(TASK INPUT)
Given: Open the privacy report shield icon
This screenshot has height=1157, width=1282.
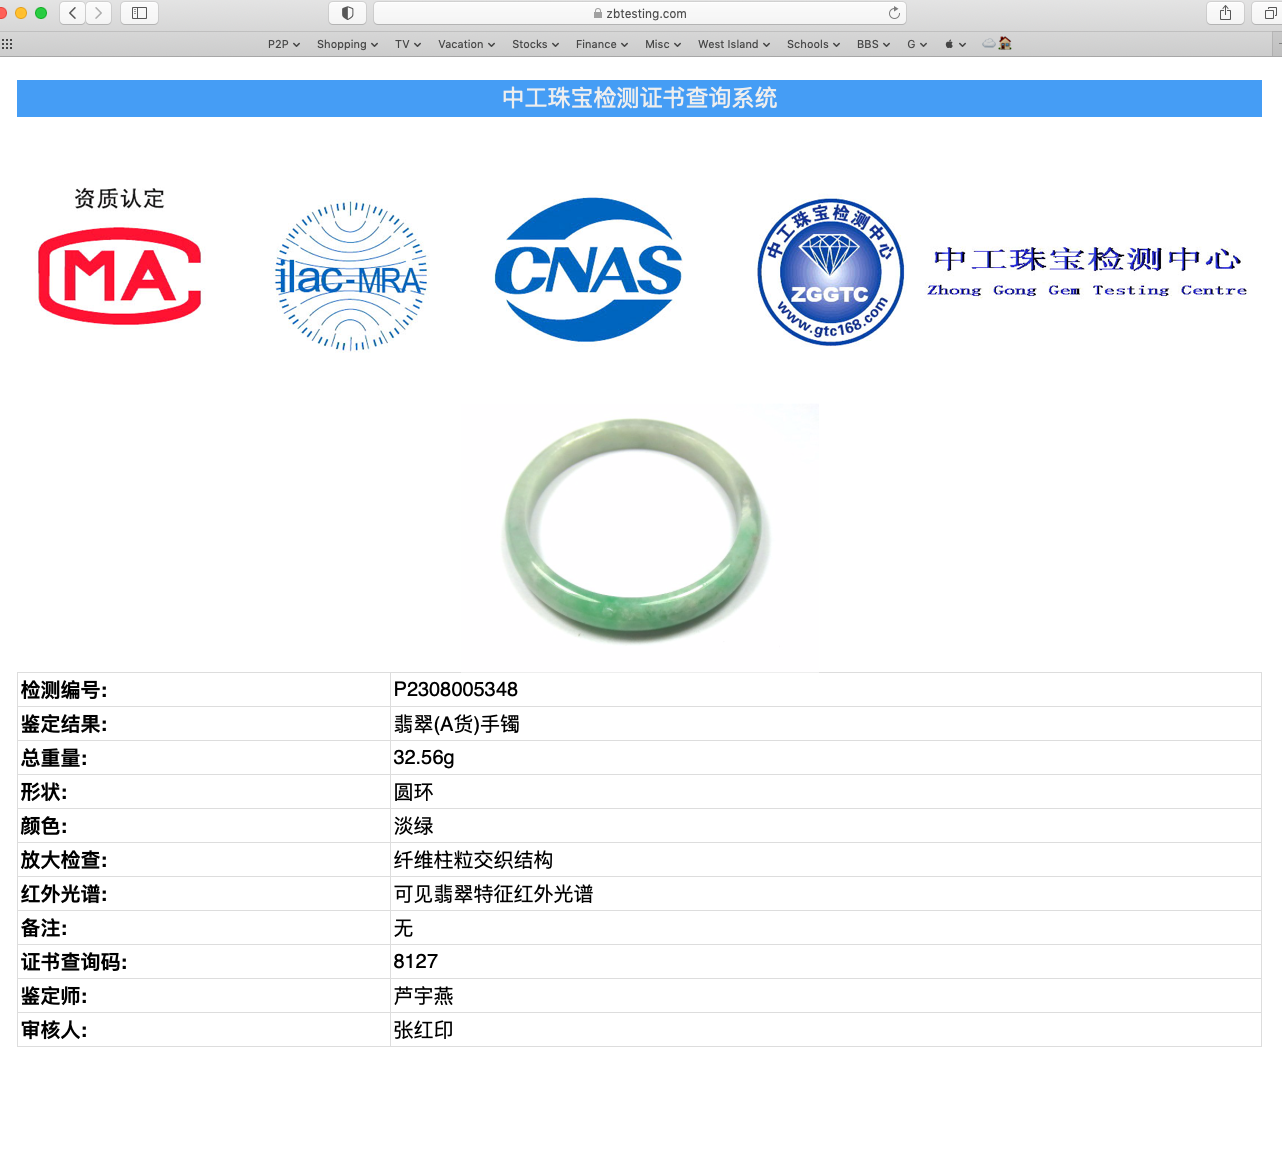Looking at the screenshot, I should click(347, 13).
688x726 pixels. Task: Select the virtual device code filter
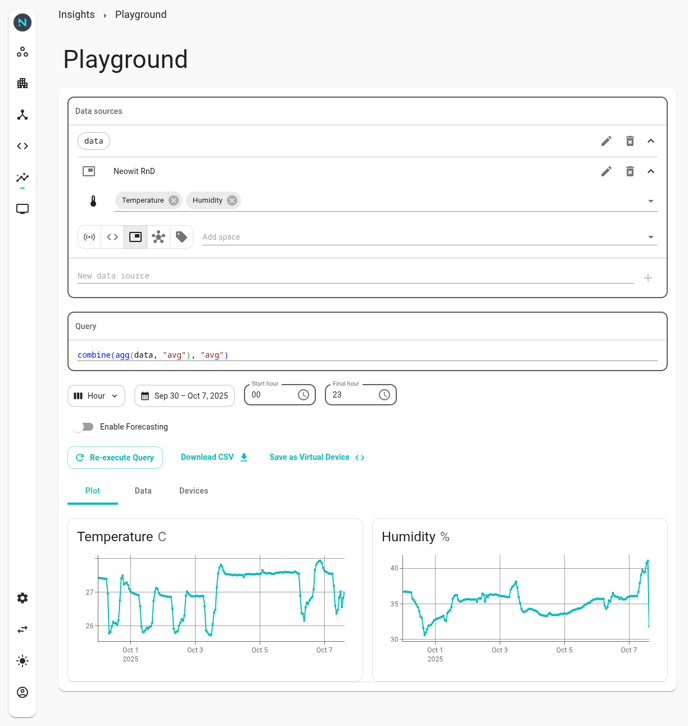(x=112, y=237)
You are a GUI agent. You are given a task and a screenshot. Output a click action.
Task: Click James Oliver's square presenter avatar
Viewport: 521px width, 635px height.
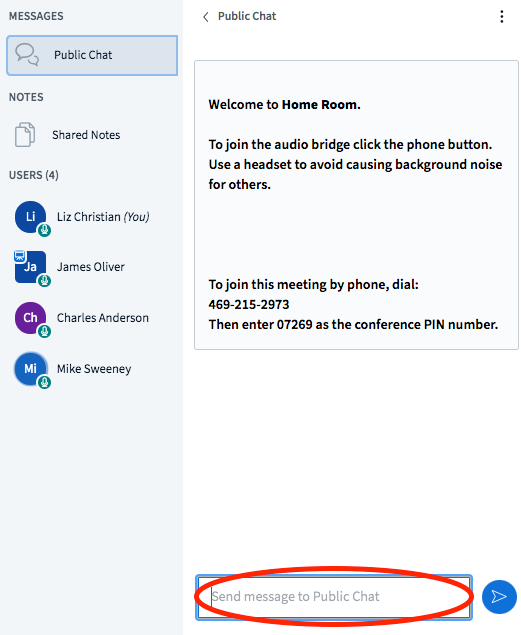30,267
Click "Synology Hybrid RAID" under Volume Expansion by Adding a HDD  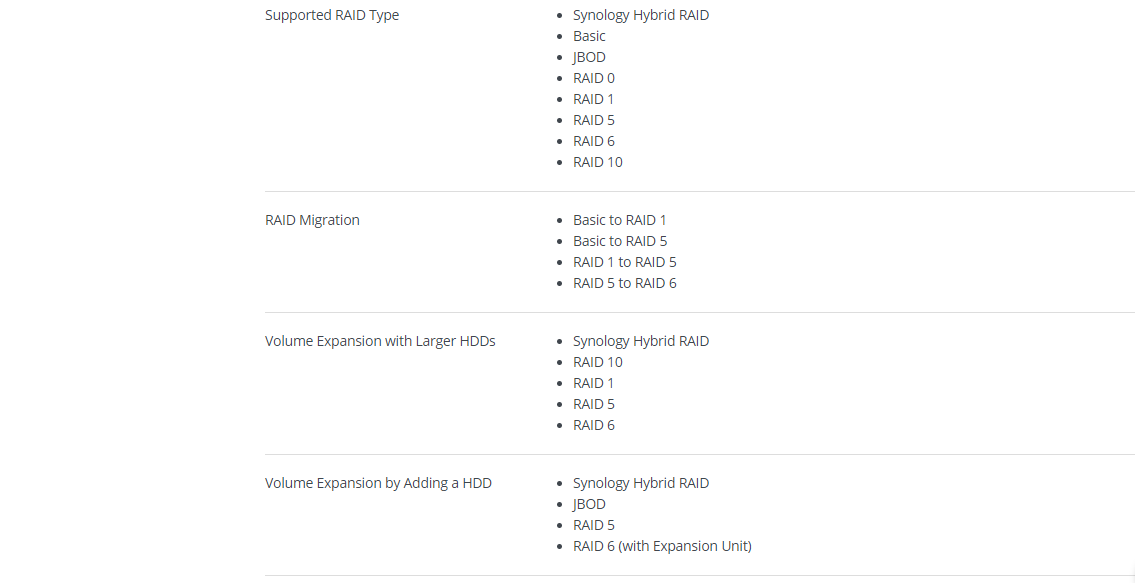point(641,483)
(End TASK INPUT)
== WHAT THE TASK REQUIRES ==
Give back an exact repeat of the lines from the top of the data through the line that holds "Task: Click James", both included, and omit pictures.

== TASK RESULT ==
Given: Open the privacy report shield icon
This screenshot has height=1157, width=1282.
Looking at the screenshot, I should click(347, 13).
688x726 pixels. Task: Select the virtual device code filter
(x=112, y=237)
You are a GUI agent. You are given a task and a screenshot. Output a click action.
Task: Click James Oliver's square presenter avatar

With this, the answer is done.